Education
- Ph.D. in Applied Linguistics, University of California, Los Angeles, 2004
- M.A. in Teaching English as a Second Language, University of California, Los Angeles, 1997
- B.A. in Language Studies, University of California, Santa Cruz, 1991
Dr. Moore is an applied linguist and a linguistic anthropologist.
Her research examines the social and cultural patterning of language and literacy development in communities whose members use multiple languages and participate in multiple schooling traditions.
At UCLA she earned a doctorate in Applied Linguistics and an MA in Teaching English as a Second Language. In between graduate degrees she was a visiting scholar in African Languages & Linguistics at Leiden University.
After her graduate studies she took up a postdoctoral fellowship in the National Science Foundation Center for Informal Learning and Schools at UC Santa Cruz.
Dr. Moore specializes in language socialization research, an ethnographic and interactional discourse analytic approach to the study of human development and learning.
She has worked in northern Cameroon since 1992 and has worked in the Somali community in Columbus since coming to OSU.

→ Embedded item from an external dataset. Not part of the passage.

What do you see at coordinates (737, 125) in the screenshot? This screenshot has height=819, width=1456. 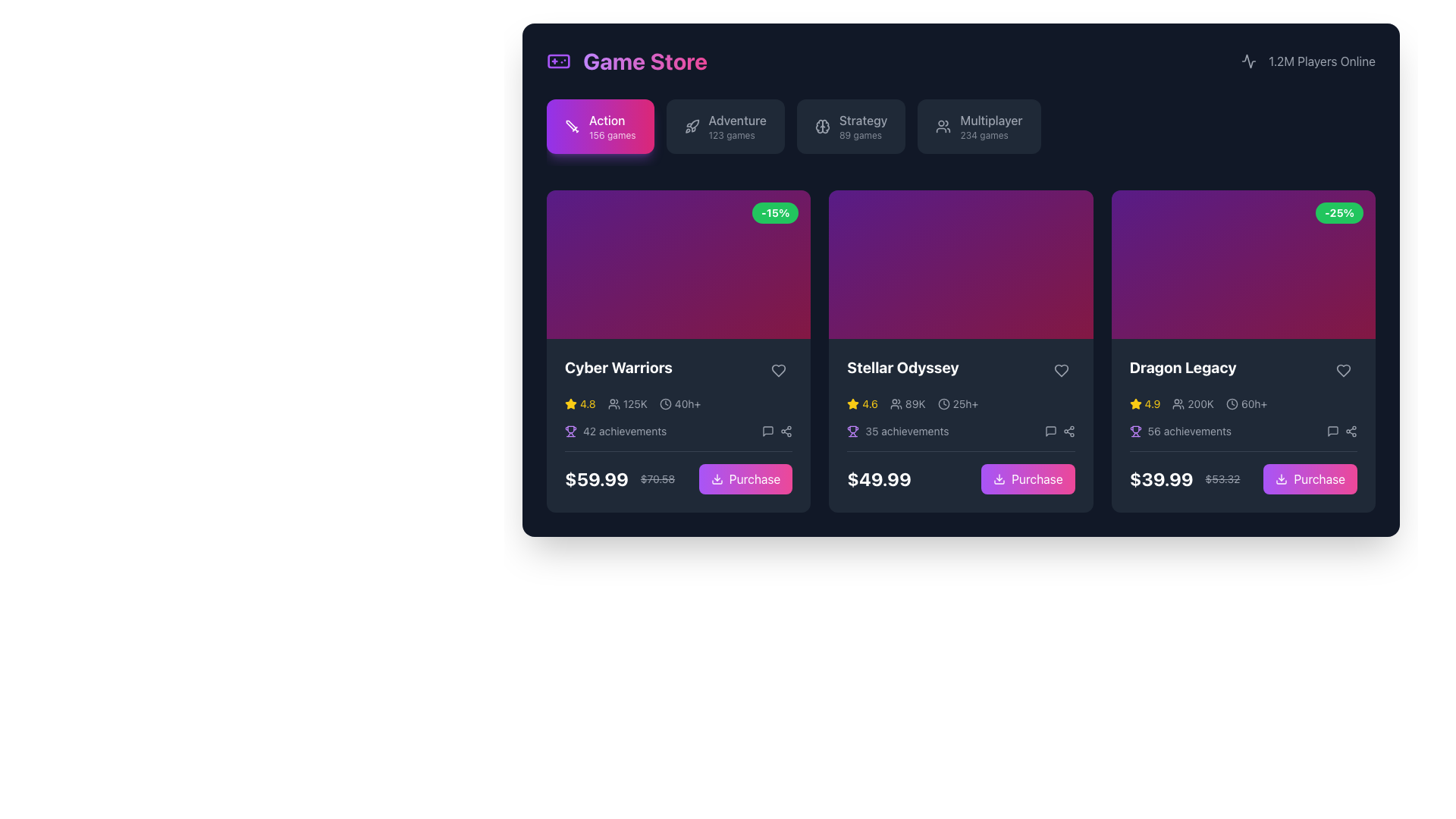 I see `the 'Adventure' button, which is the second button in a horizontal list of four buttons under the 'Game Store' header` at bounding box center [737, 125].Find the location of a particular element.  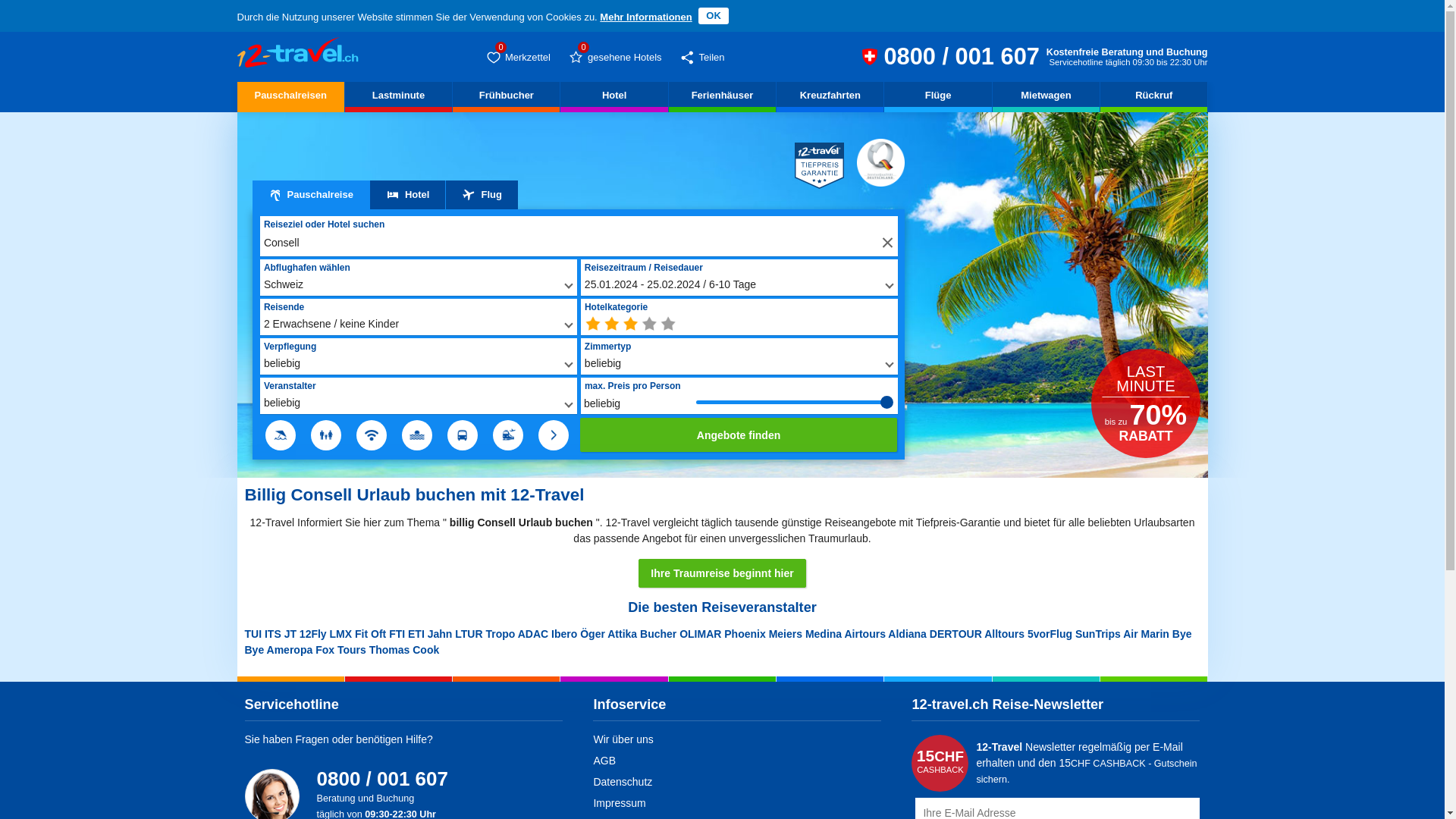

'Bucher' is located at coordinates (658, 634).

Her research has been funded by the National Science Foundation, the Ford Foundation, the Spencer Foundation, and Fulbright, and Dr. Moore has recently completed her work as the Principle Investigator on an Ohio Humanities Council/National Endowment for the Humanities Major Grant for K-12 Education.
She serves on the steering committee for the Buckeye Language Network, the executive committee for Literacy Studies@OSU and the advisory board of OSU's Center for African Studies.
Her work has appeared in anthropological, linguistic, educational research, and interdisciplinary journals and reference works, includingText & Talk, Social Analysis, Language Arts, Language & Communication, Studies in African Linguistics, The Handbook of Language Socialization, The Anthropology of Learning in Childhood, and The Encyclopedia of Language and Education.